En absence de pluies, une irrigation est obligatoire juste après le semis ou la mise en place de boutures ou rejets. Les autres irrigations seront apportées en fonction des besoins et des espèces et peuvent être quotidiennes en période estivale.

 

  • Entretien

Désherbage : après le semis de noyaux, et dans le cas de développement important des mauvaises herbes, il est nécessaire d’utiliser un herbicide total de prélevée pour éviter la concurrence entre les adventices et les jeunes semis.

Ebourgeonnage: après la levée des noyaux et lorsque les semis ont atteint une hauteur de 20 à 30 cm, cette opération devient obligatoire pour préparer la tige au greffage, éviter la formation de tiges secondaires et favoriser la croissance de la tige principale. Après le débourrement des boutures et des rejets, l’ébourgeonnage demeure nécessaire pour favoriser la tige principale.

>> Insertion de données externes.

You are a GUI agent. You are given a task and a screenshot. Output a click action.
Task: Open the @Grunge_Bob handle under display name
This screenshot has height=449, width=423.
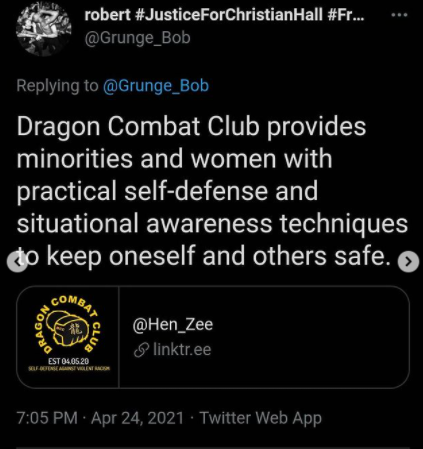point(137,38)
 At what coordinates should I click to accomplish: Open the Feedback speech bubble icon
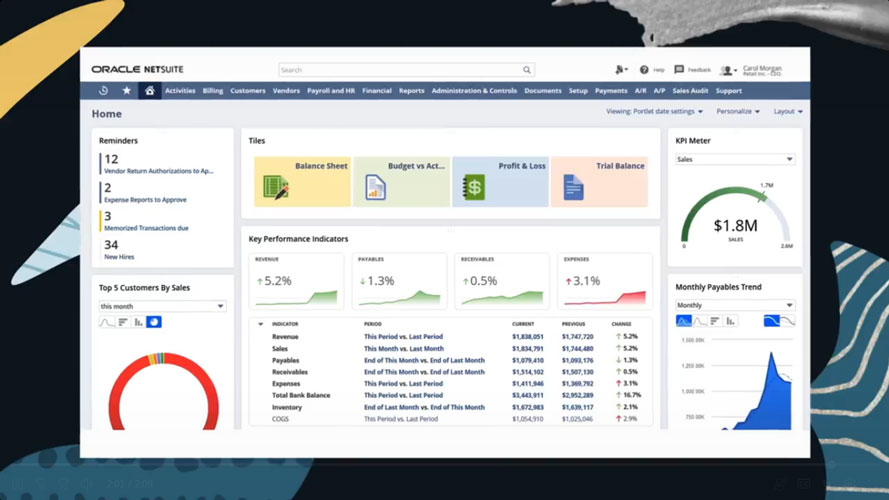pos(679,70)
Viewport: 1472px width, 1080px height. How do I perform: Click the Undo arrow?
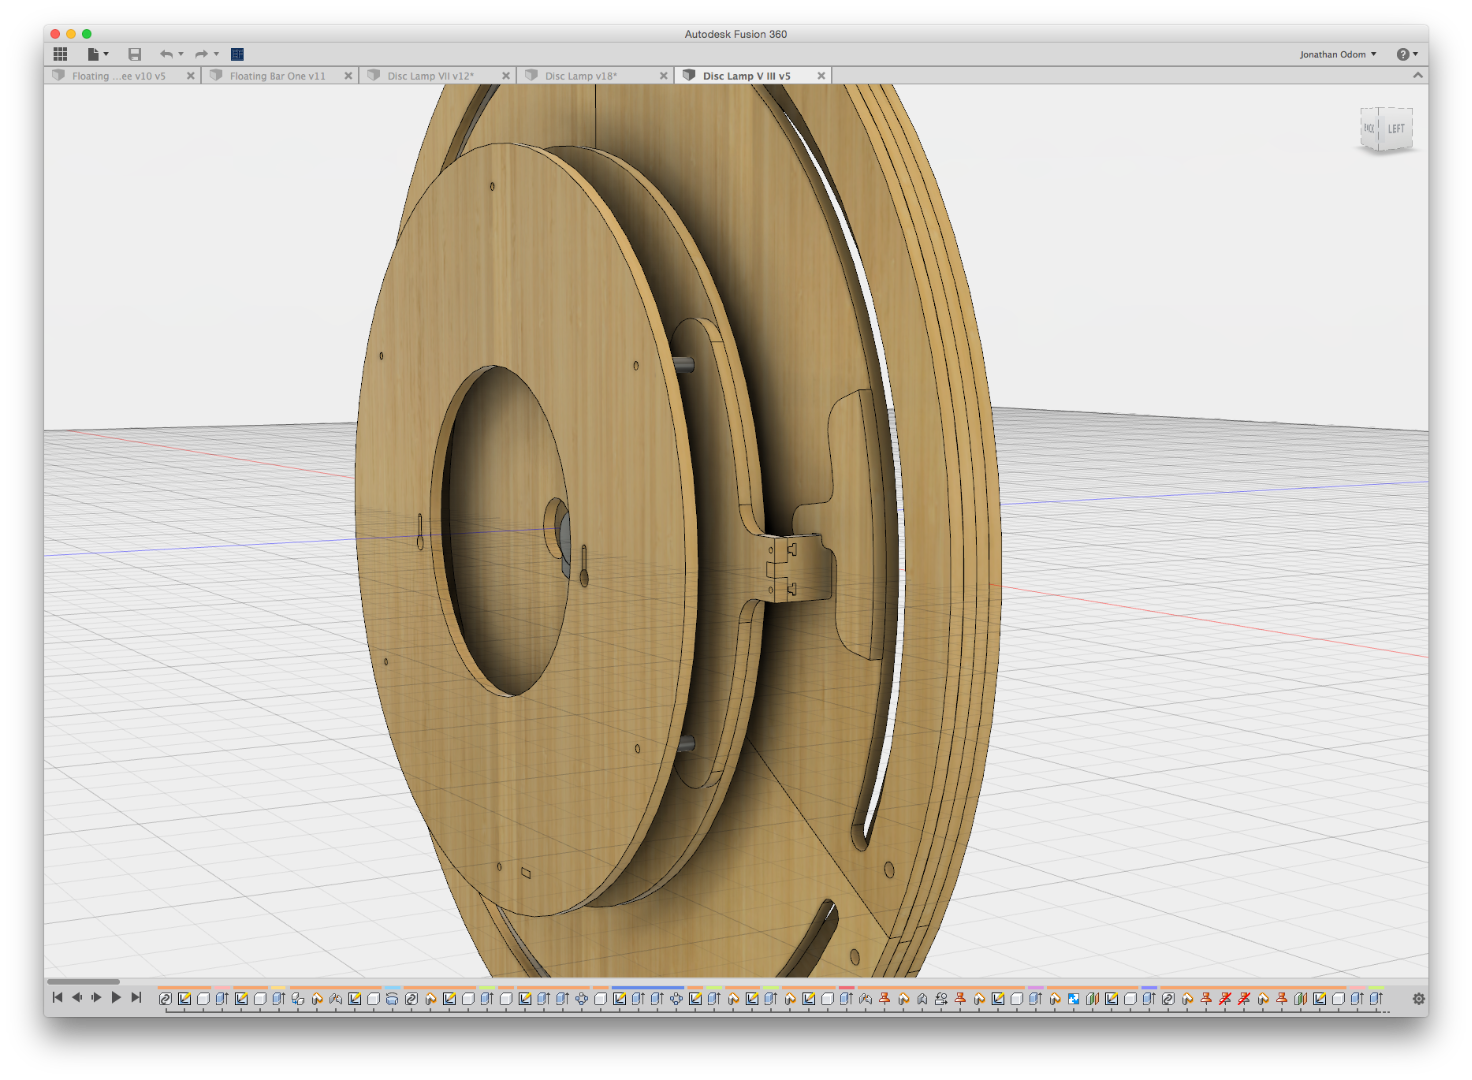[166, 54]
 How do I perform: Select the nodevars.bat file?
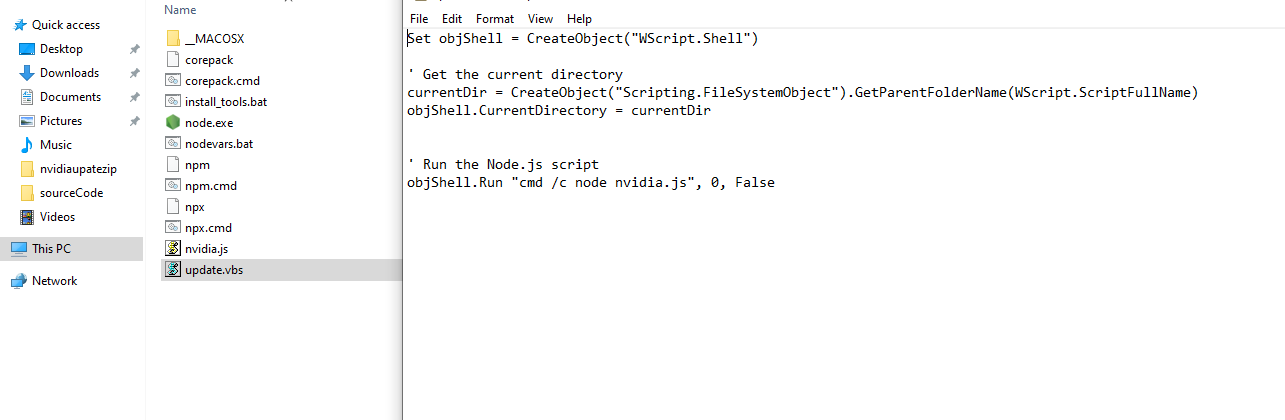[219, 143]
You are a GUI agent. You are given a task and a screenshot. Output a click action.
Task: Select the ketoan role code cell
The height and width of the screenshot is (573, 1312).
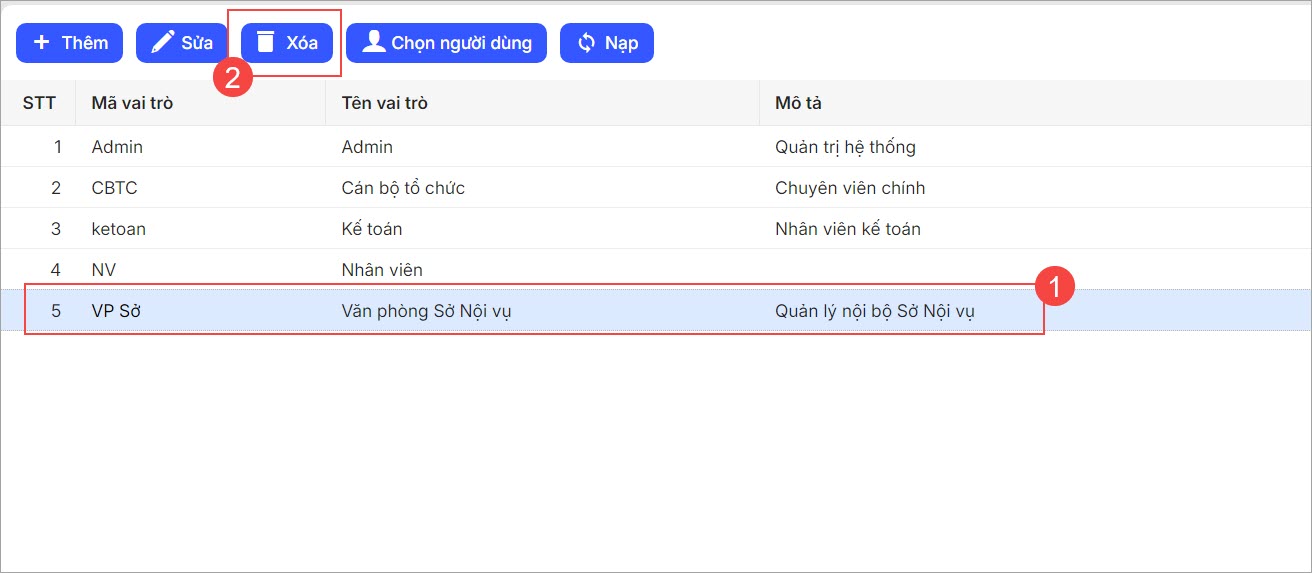click(118, 229)
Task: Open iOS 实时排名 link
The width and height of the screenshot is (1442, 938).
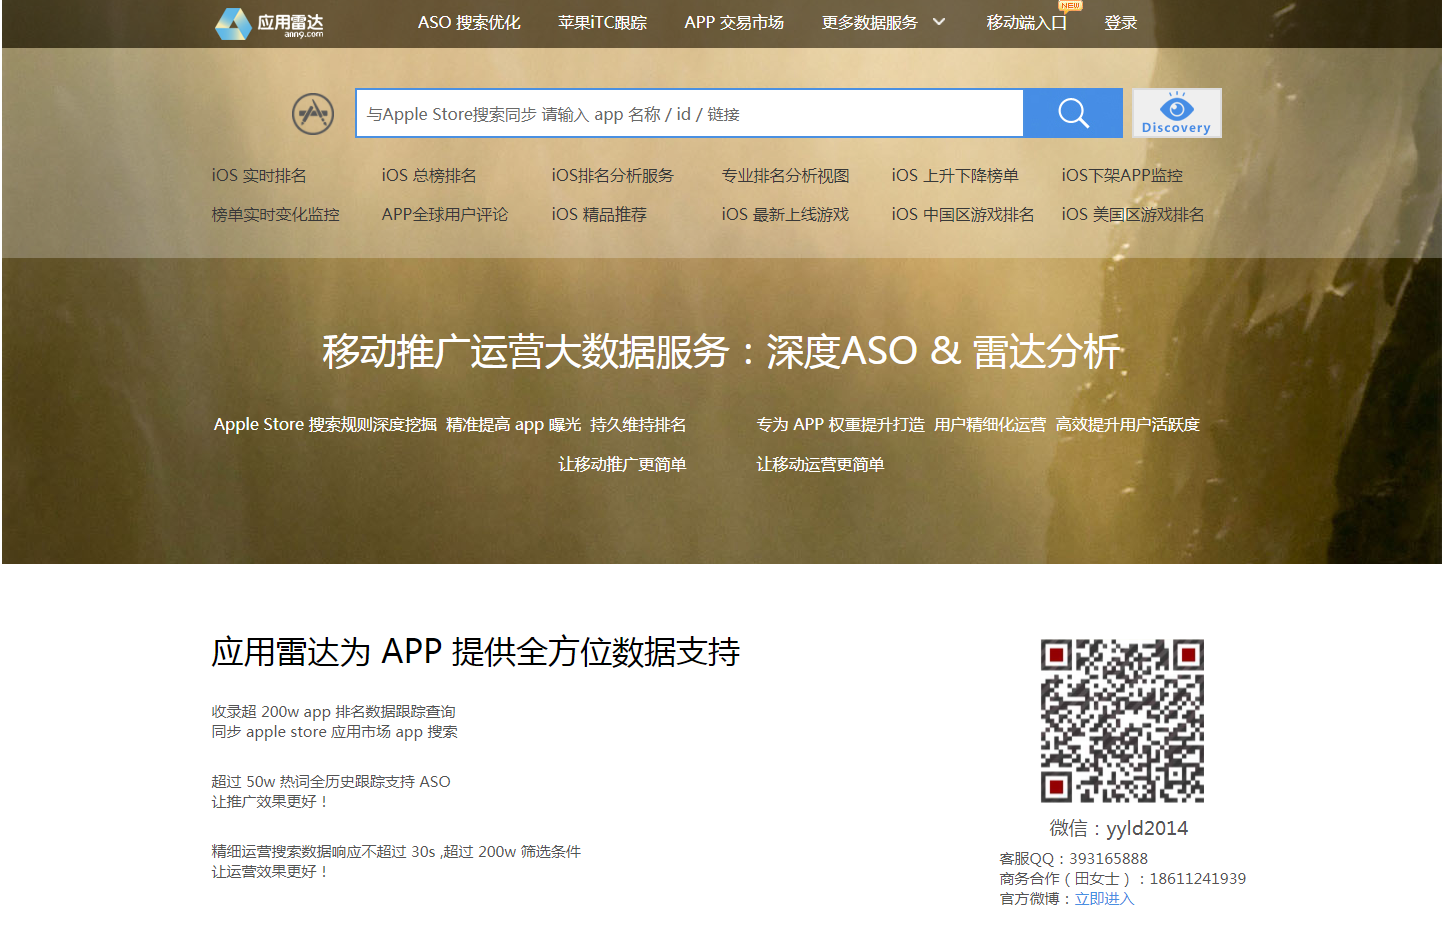Action: [257, 175]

La fertilisation de couverture : est importante pour favoriser la croissance des porte-greffes et des plants par l’apport d’engrais solides et/ou foliaires. Ces opérations d’entretien sont bien entendu poursuivies après la réussite du greffage et la croissance des greffons.

– Le désherbage, le binage et les traitements phytosanitaires des plants porte-greffes sont des opérations nécessaires pour leur bon développement. Les principales maladies qui nécessitent des traitements périodiques à Tigrigra sont : l’oïdium et la cloque. Concernant les ravageurs, les pucerons, les acariens et les mineuses sont les plus à craindre.

 

  • Le greffage

Compte tenu des conditions climatiques de la vallée de Tigrigra, la seule méthode de greffage adoptée pour les arbres fruitiers à noyaux et à pépins est l’écussonnage à œil dormant. Cette opération s’étale généralement entre la 2eme quinzaine du mois de juillet et la fin du mois de septembre. La ligature  est enlevée après 25 à 30 jours, une fois l’écusson bien soudé. Les greffes échouées sont répétées.

Les greffons sont prélevés tous les 2 à 3 jours des parcs à bois ou, à défaut, des vergers bien entretenus. Les baguettes de greffons dépourvues des feuilles et emballées dans des tissus humides sont conservées au froid. Après la chute de feuilles, les tiges de porte-greffes sont coupées au dessus de la greffe en utilisant un mastic fongicide pour sa protection. Avec cette méthode les plants auront séjournés pendant 2 années en pépinière et atteindront des dimensions importantes que ce soit en hauteur ou en diamètre au collet.

 

La préparation du sol consiste en un labour profond (30 à 40 cm) précoce pour bien ensoleiller le sol, suivi d’un apport de fumure de fond organique et minérale. A partir du mois de novembre la préparation du sol est reprise par un labour superficiel pour casser les mottes et ameublir le sol.

La préparation du lit de semis dépend du type de multiplication. Pour le semis de noyaux, des fosses de 10 cm de profondeur sont confectionnés le long de la parcelle. Ces fosses sont distants de 70 à 80 cm et les semis de 10 à 15 cm. Pour les boutures et les rejets, des fosses de 15 à 20 cm de profondeur sont creusés sur la longueur de la parcelle. L’interligne est de 60 à 70 cm et les plants distants de 15 à 20 cm. Ces sont confectionnés soit mécaniquement soit manuellement. Des passages à l’intérieur des parcelles doivent être pris en considération pour faciliter le déplacement des machines.